In recent academic papers that Whittaker has published on the closed nature of AI technology and industrial capture of the field, she often refers to the power of workplace activism and organising within tech firms and universities, as a lever to check the tech industry’s dominance and power over civil society, academia and governments.
“This is how I landed on labour organising and social movements. It wasn’t an ideological a priori radicalism,” she says. “Politics aside, I tried force of argument, I tried working from the inside, I tried working in government. The place that seems to have the capacity to rein in capital seems to be labour.”
Whittaker is on the road for more than 120 days in a year. To keep sane, she says she sticks to little routines wherever she is in the world. Like making a French press coffee from a particular chicory-mushroom blend she likes, or doing a daily yoga class via video from her teacher’s New York studio. She always tries to cook dinner on the day she gets home from a trip, to feel grounded again, “like a human in the world, not a brain on a stick”.

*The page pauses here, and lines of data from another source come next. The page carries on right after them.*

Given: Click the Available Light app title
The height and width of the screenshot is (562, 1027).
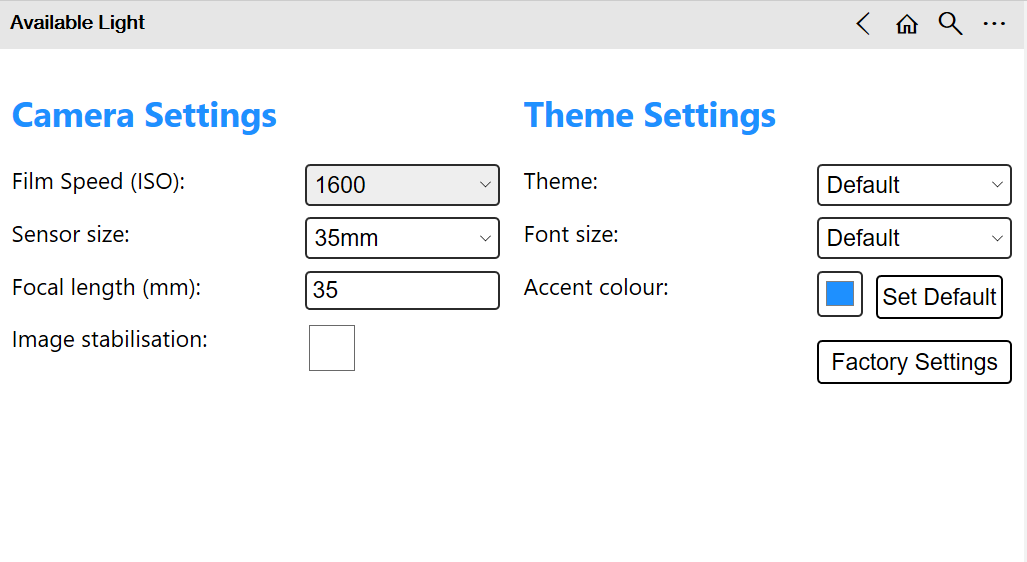Looking at the screenshot, I should pyautogui.click(x=78, y=23).
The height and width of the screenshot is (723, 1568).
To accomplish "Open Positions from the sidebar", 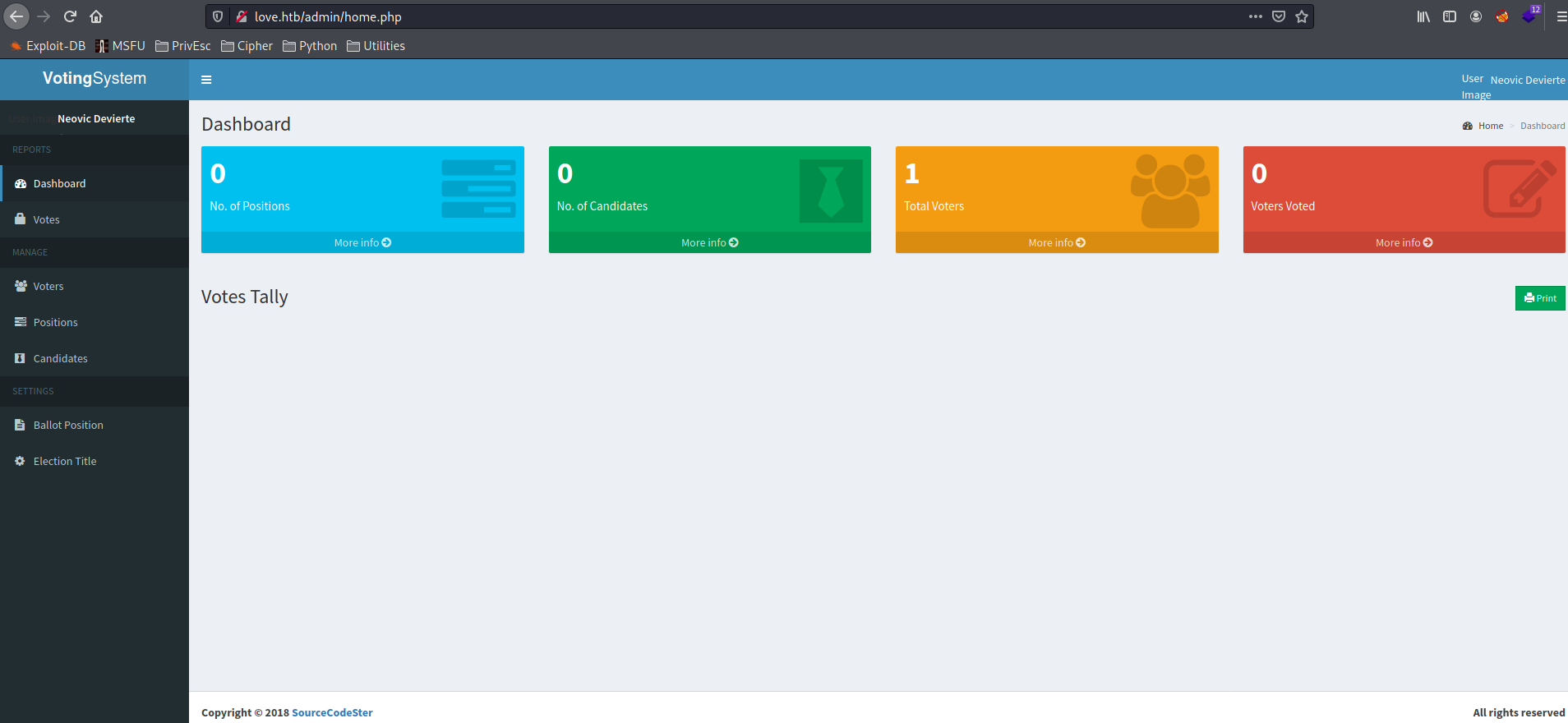I will click(55, 322).
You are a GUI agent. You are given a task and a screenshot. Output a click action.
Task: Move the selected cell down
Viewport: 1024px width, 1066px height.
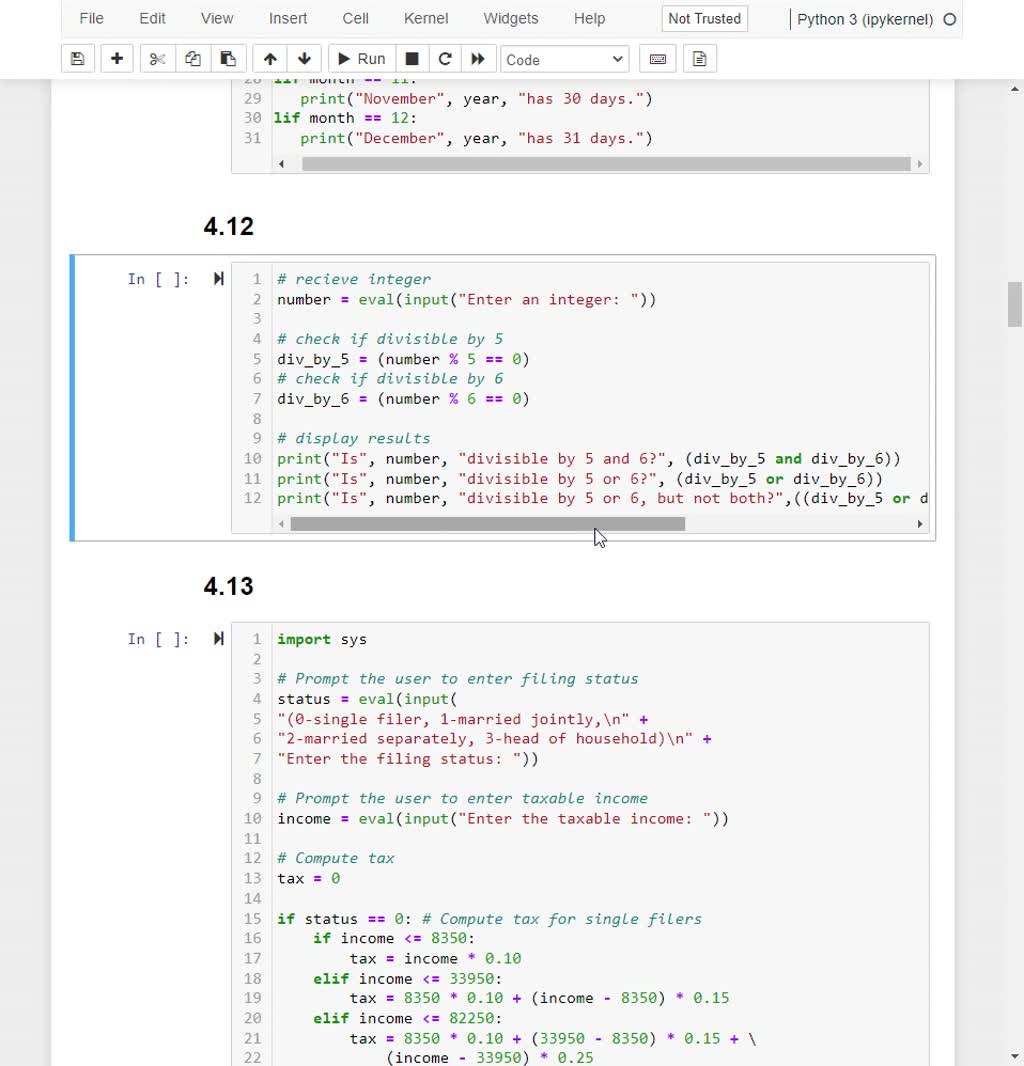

She reads voraciously on the political history of technology and today is animated by efforts to reshape the existing tech ecosystem through lessons she is learning.
“The [AI] market is crazy right now. Seventy per cent of Series A [early-stage start-up] investment is coming from the hyperscalers, and the majority of that goes back to the hyperscalers,” she says, referring to cloud companies Microsoft, Google and Amazon. “It’s like a Potemkin market, it’s not a real market.”
The consequences, according to Whittaker, are a handful of centralised actors that are determining the shape of AI and, ultimately, who gets to use systems that are capable of making sensitive determinations in health, war, financial services and energy. “There’s been a real problematic assumption that you have to have a computer science degree to make decisions about medical care or education or resource distribution from public agencies,” she says.
“We are led to see these [AI systems] as a kind of . . . revolutionary inflection point in scientific progress. I don’t think they are that. They are the derivatives of massive network monopolies, and they’re a way for these monopolies to grow their reach.”
I ask if she sees any potential for the AI systems we are building now to have a positive impact, but she pushes back. “Not without radical social change,” she says — a restructure that would disrupt the economic forces around AI and the handful of private companies that currently control it, but also one that prioritises social goals over revenue and growth. In order to do this, she refers to the idea proposed by Maria Farrell and Robin Berjon of “rewilding the internet” — renewing the current ecosystem so that it is surrounded by “other pine trees and forest life”, a plurality of digital life.
This is where she feels that projects such as Signal play a role. “Independent alternatives [to Big Tech] are actually safe havens from those paradigms,” she says. “For me, fighting for another model of tech, as an infrastructure for dissent and honesty in the face of . . . surveillance, it’s the same project. It’s just another place to do it.”